Try it: Print exactly the lines from the one that contains "horny snow bunnys" through the final line of the entries below, both included, and nothing else; omit the pictures.

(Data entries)
<<<<

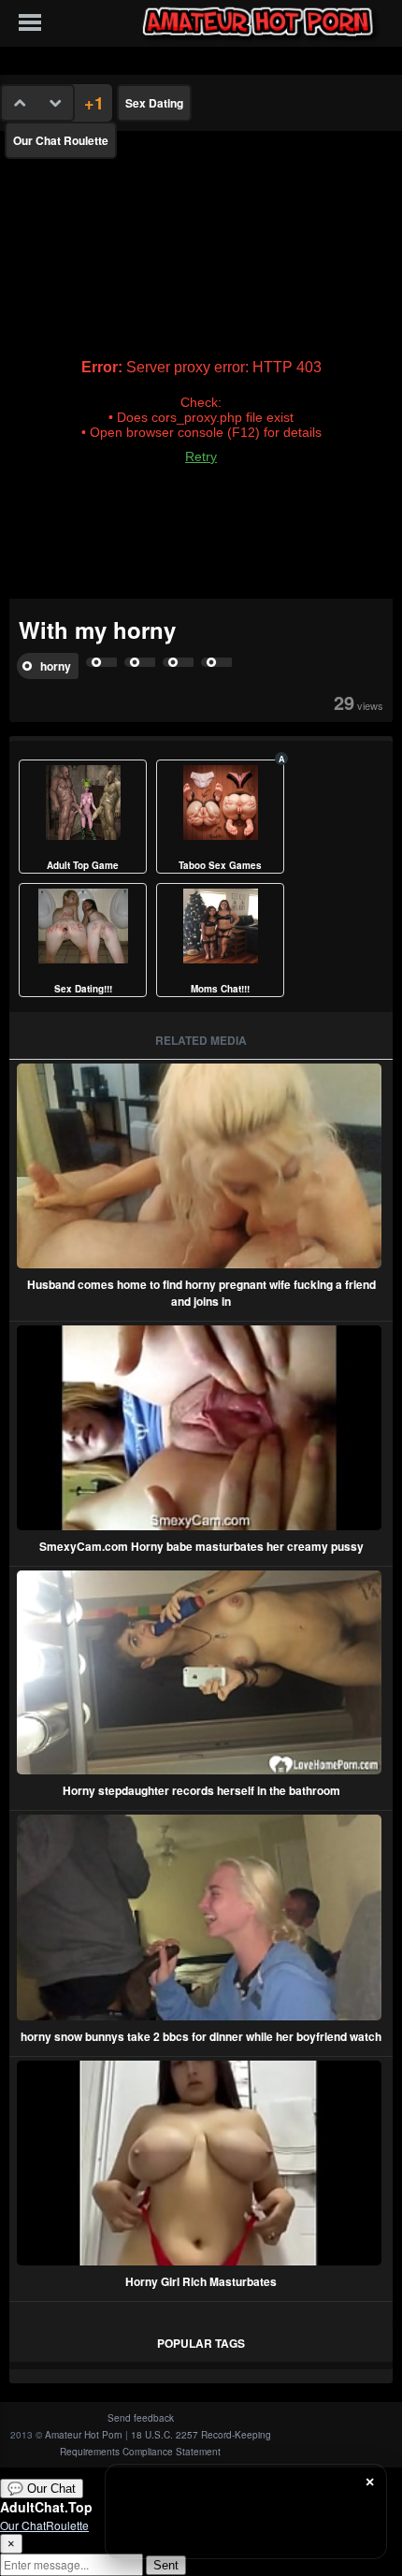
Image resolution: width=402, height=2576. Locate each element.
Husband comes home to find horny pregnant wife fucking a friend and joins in (201, 1293)
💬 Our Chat (41, 2489)
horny (55, 666)
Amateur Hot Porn (83, 2434)
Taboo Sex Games (220, 865)
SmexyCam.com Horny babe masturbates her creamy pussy (201, 1546)
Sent (166, 2565)
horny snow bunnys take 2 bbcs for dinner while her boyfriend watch (201, 2036)
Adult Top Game (83, 865)
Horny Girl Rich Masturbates (201, 2281)
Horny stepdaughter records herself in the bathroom (201, 1790)
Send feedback (141, 2417)
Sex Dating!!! (83, 988)
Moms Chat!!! (220, 988)
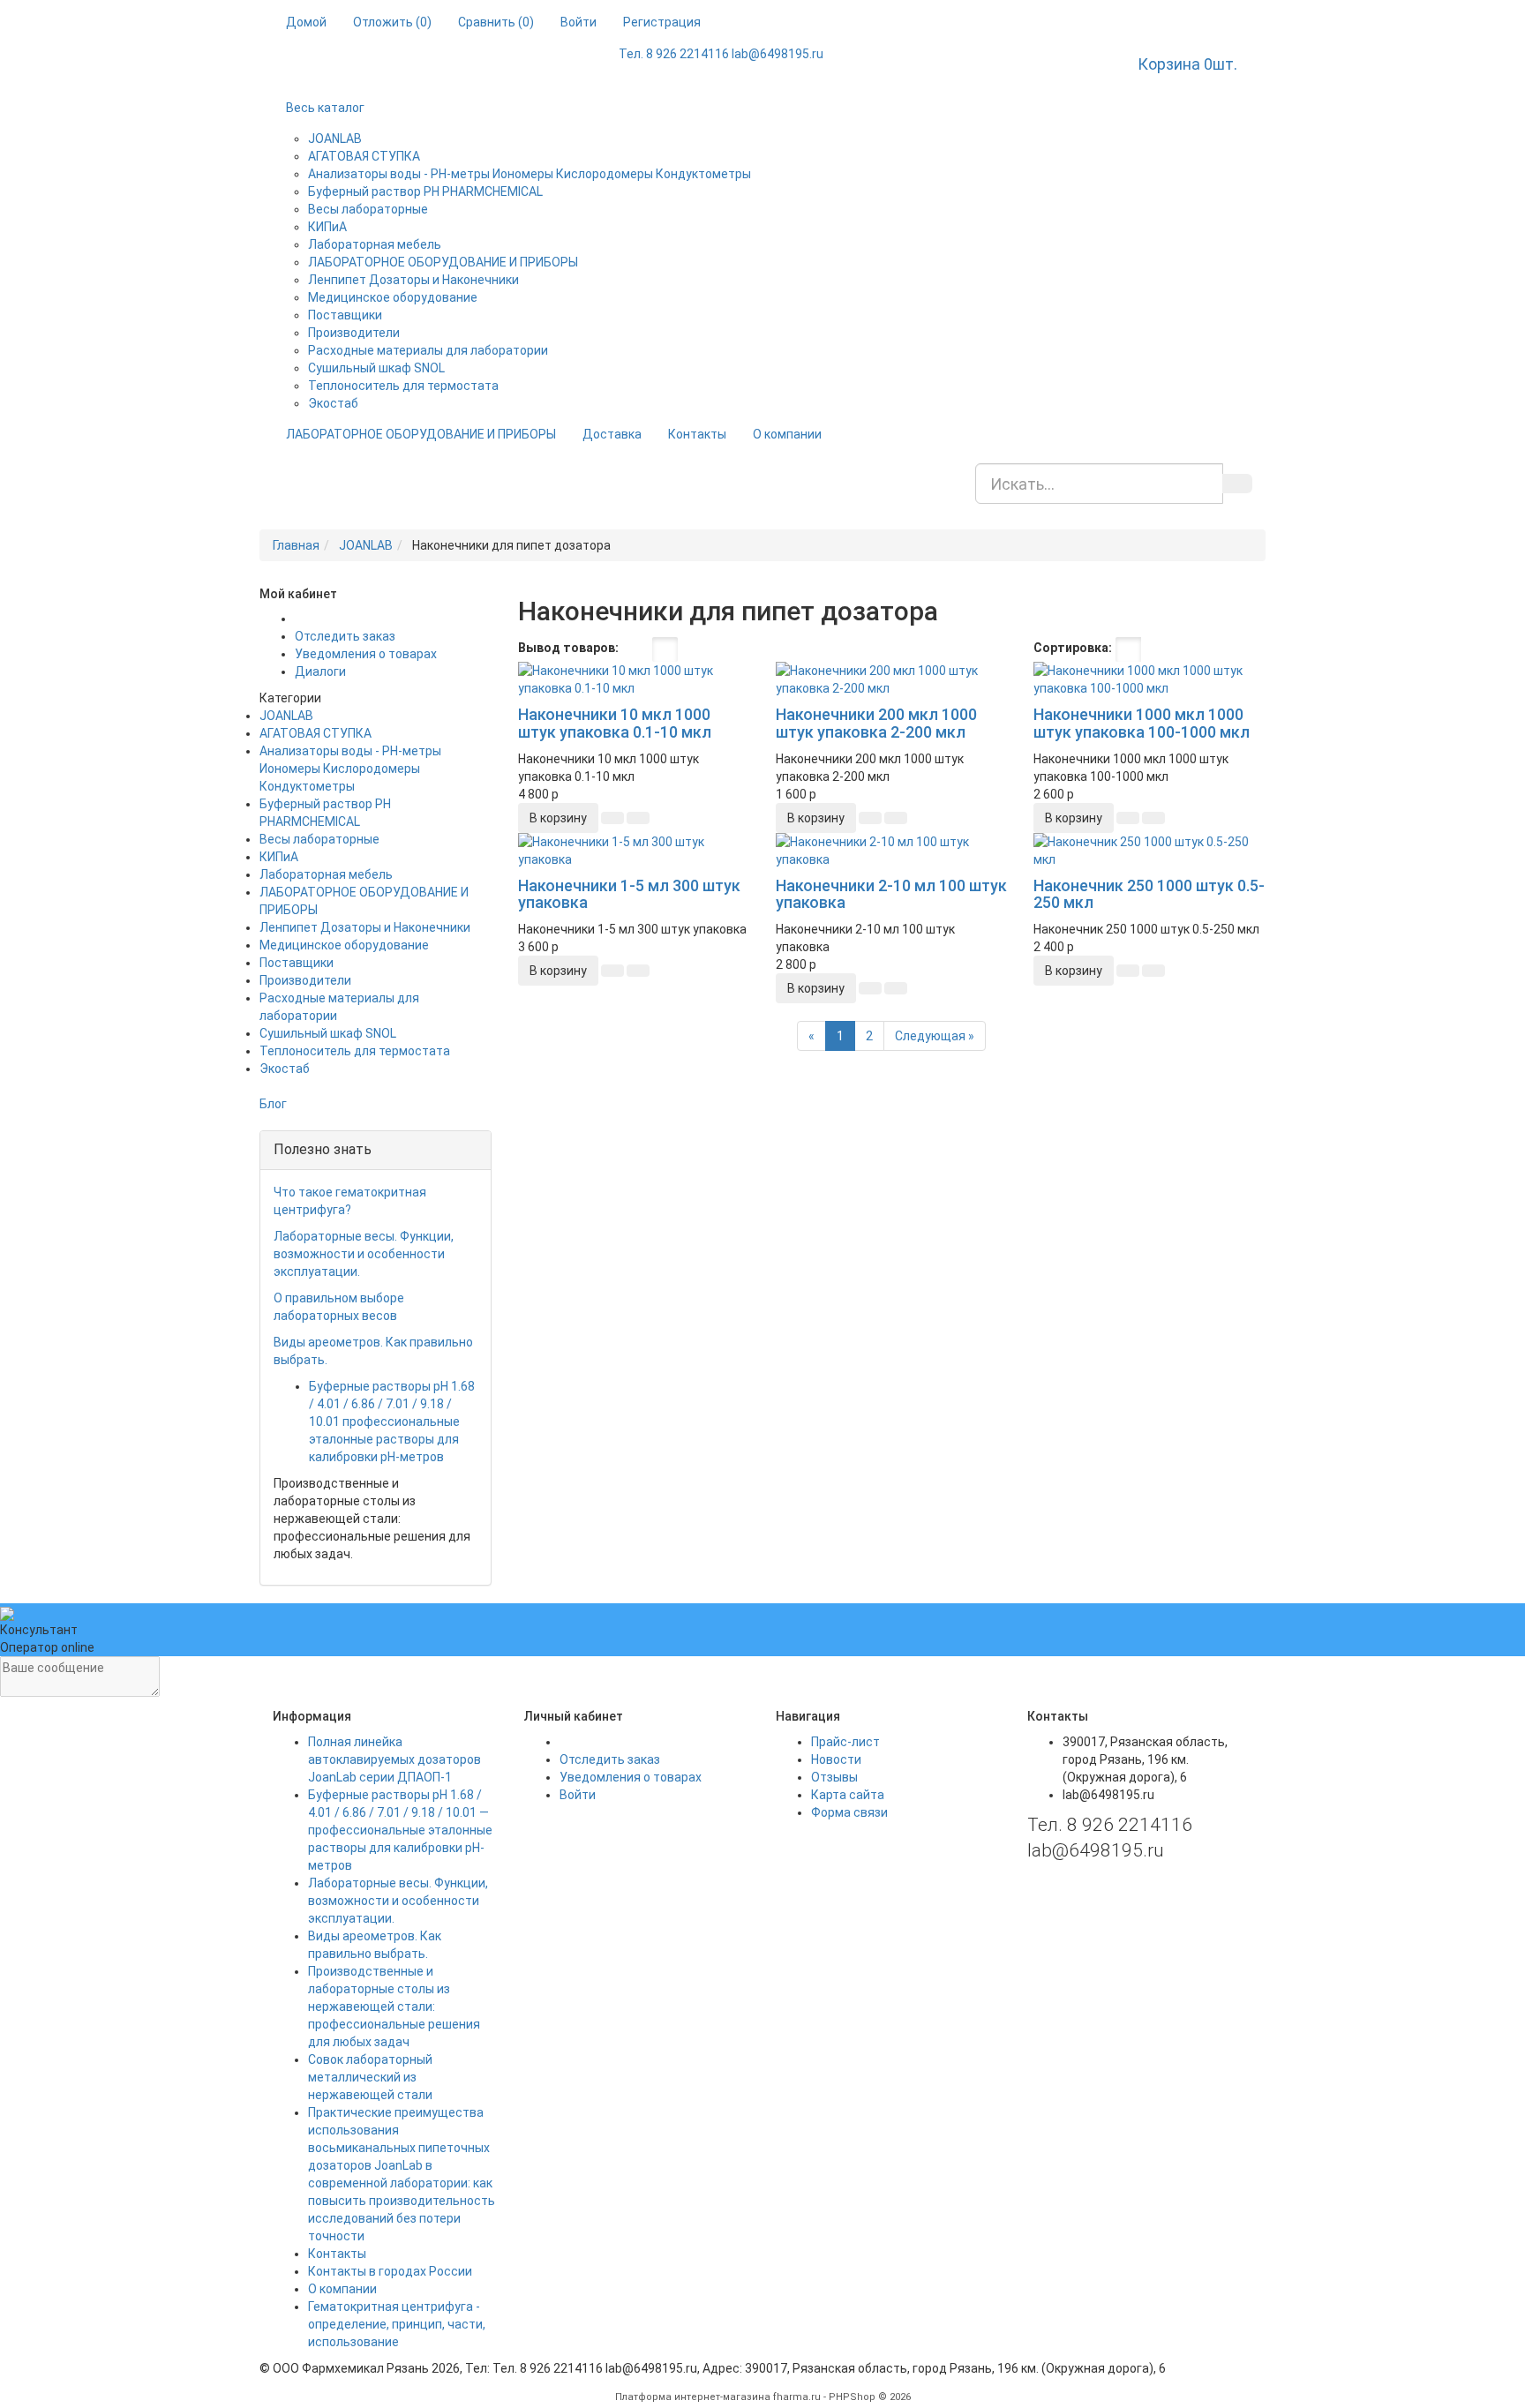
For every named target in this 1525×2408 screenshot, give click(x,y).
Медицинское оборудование (392, 297)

>>>>

Answer space:
horny snow bunnys take 2 bbcs for dinner while her boyfriend watch (201, 2036)
Adult Top Game (83, 865)
Horny Girl Rich Masturbates (201, 2281)
Horny stepdaughter records herself in the bathroom (201, 1790)
Send feedback (141, 2417)
Sex Dating!!! (83, 988)
Moms Chat!!! (220, 988)
For every named target in this 1525×2408 screenshot, give click(x,y).
Медицинское оборудование (392, 297)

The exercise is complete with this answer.